▸ THE DATA:
____________

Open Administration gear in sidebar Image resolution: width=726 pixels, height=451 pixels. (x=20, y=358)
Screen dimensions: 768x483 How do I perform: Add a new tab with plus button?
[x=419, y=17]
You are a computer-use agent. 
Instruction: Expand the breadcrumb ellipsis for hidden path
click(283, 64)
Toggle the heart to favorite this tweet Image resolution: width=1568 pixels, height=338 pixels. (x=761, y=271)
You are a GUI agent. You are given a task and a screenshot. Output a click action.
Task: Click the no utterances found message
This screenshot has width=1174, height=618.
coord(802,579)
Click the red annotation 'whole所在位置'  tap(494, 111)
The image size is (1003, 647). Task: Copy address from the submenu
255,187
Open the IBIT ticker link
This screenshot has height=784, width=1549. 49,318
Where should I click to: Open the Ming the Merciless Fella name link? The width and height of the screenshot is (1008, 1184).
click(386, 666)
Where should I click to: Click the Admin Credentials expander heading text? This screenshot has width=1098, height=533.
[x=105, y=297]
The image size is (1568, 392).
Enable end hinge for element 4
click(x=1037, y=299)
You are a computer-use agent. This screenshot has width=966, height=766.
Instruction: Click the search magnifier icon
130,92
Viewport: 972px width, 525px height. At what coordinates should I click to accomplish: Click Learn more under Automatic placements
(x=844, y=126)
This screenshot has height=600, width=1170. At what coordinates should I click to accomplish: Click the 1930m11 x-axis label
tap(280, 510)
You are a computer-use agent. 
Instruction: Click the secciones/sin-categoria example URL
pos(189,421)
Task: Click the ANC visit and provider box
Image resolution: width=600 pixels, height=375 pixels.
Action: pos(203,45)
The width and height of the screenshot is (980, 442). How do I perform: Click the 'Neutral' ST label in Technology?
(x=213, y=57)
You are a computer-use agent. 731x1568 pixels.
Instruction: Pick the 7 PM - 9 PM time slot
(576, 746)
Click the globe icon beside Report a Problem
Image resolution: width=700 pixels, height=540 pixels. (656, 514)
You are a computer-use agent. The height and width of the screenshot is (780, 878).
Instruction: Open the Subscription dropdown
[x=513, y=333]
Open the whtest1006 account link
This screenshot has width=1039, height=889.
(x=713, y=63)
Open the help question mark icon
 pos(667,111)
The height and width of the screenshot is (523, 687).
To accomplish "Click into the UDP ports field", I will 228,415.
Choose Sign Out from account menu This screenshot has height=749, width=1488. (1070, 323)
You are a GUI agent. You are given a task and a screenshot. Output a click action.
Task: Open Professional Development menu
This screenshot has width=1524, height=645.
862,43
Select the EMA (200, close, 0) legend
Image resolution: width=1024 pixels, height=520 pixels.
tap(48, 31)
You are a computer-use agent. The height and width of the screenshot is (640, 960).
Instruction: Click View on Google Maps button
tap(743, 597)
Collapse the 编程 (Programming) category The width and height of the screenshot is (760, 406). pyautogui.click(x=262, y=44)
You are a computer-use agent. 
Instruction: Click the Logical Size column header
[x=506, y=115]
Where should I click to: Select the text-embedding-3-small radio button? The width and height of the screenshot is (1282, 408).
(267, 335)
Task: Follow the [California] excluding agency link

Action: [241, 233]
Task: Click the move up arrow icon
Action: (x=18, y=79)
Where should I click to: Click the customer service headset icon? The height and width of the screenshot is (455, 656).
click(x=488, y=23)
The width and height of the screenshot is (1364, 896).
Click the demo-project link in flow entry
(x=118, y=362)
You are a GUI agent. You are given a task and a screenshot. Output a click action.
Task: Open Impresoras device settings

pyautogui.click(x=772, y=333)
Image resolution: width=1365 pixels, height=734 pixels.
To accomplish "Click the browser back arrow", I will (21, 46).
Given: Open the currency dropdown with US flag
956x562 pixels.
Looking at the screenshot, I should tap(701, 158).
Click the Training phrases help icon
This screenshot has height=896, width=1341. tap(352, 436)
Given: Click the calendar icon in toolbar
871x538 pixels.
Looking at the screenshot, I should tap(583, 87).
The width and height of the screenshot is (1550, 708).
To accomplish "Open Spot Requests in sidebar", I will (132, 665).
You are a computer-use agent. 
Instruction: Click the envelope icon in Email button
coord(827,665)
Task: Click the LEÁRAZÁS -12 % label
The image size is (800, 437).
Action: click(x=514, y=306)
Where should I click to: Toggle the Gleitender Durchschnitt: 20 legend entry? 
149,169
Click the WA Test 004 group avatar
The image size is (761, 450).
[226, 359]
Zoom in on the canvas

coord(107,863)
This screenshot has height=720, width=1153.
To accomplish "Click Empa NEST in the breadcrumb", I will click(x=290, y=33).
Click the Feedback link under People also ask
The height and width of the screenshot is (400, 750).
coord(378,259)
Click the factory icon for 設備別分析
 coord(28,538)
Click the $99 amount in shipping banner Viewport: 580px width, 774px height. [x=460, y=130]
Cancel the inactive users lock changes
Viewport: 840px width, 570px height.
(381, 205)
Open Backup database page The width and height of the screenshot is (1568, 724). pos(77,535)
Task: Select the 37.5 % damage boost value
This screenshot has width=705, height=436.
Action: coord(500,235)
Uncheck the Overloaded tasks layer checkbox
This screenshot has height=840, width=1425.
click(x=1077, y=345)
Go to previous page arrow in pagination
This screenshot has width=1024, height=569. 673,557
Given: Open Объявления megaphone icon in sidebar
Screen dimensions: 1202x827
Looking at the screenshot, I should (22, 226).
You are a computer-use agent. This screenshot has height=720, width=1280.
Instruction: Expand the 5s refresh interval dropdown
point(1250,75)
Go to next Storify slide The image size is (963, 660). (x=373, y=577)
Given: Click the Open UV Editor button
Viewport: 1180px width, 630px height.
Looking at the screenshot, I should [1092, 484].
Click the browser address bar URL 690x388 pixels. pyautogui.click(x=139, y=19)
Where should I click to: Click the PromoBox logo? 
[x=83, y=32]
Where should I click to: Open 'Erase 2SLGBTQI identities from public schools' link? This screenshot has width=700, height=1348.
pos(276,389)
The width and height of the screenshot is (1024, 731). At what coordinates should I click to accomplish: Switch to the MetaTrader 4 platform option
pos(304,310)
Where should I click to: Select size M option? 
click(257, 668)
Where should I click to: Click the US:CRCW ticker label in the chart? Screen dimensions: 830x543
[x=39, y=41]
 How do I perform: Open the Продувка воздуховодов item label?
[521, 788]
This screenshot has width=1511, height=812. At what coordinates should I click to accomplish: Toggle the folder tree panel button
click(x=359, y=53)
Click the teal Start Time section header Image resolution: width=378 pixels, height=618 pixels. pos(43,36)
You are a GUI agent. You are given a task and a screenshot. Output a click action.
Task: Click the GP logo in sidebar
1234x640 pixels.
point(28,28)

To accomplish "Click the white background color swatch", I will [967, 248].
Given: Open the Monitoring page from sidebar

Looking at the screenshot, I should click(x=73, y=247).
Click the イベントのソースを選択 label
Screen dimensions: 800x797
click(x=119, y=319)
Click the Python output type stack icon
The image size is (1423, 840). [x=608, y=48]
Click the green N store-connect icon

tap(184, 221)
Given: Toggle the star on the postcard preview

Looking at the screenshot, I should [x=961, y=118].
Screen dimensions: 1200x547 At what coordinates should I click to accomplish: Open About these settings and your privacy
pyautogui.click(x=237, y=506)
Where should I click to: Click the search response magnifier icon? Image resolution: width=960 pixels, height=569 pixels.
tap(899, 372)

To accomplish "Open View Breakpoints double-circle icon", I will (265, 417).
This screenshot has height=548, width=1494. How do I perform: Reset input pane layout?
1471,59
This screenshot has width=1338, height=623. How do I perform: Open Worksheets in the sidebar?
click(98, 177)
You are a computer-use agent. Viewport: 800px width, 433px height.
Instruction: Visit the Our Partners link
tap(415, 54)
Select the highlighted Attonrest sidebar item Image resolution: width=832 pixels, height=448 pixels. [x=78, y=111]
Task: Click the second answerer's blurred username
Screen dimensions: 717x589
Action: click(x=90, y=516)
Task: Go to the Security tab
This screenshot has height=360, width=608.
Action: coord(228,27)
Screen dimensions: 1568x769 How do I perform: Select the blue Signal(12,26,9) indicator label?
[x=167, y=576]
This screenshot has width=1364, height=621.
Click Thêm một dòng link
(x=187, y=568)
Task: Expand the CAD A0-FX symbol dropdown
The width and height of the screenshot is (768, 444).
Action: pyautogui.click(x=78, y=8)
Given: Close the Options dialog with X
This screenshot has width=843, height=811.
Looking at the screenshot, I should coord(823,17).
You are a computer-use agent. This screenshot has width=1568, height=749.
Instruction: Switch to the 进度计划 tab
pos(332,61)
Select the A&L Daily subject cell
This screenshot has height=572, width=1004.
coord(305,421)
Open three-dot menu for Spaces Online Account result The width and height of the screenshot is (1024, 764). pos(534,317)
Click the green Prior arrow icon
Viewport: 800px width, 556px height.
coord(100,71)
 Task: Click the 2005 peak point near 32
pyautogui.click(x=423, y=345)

____________

▸ ASSIGNMENT: Each line in the entries above that includes the word "will" counts once; state the total and nothing else.

▸ TASK SOLUTION: 6